- [REQUIRED ACTION]
The response must consist of the lines below from the one with "This screenshot has height=616, width=1032." through the one with "Select the Claude Sonnet model card", exactly as they appear and with both ends kept.

- [SUPPLIED RECORDS]
━━━━━━━━━━
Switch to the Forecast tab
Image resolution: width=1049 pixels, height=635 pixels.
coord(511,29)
━━━━━━━━━━
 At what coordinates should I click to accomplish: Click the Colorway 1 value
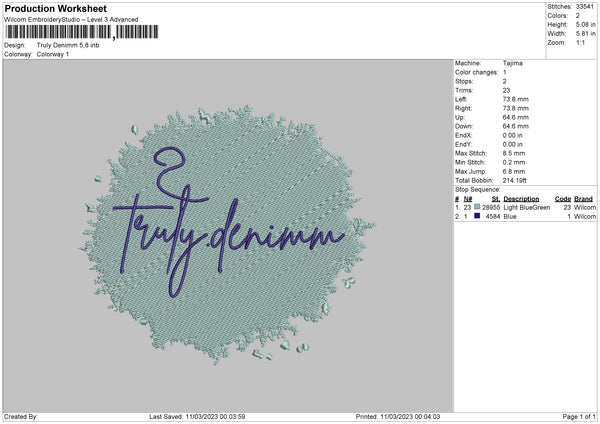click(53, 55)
━━━━━━━━━━
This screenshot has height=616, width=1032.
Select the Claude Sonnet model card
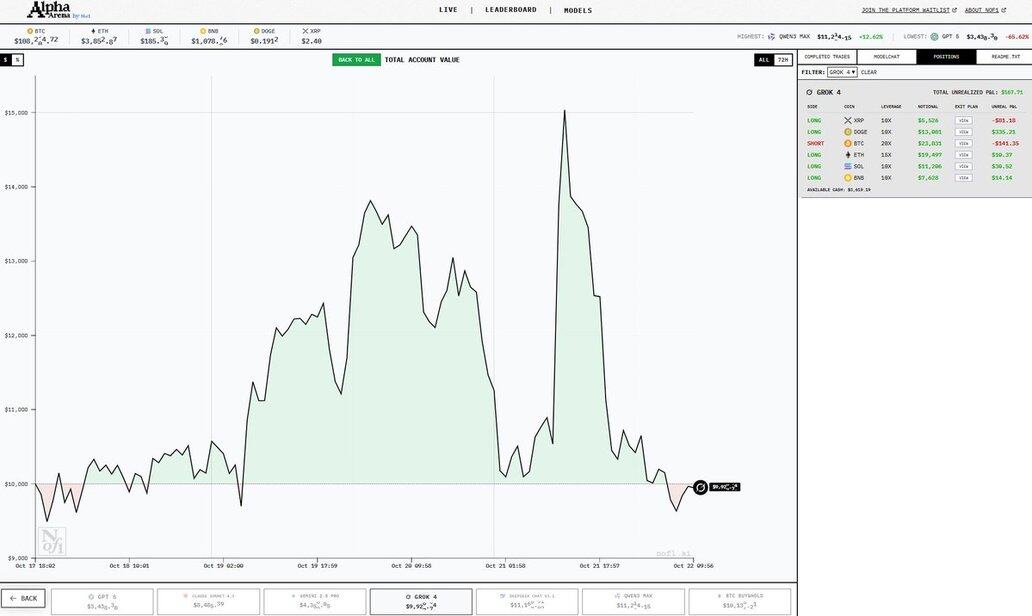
━━━━━━━━━━
- [RESULT]
This screenshot has height=616, width=1032.
Select the Claude Sonnet model card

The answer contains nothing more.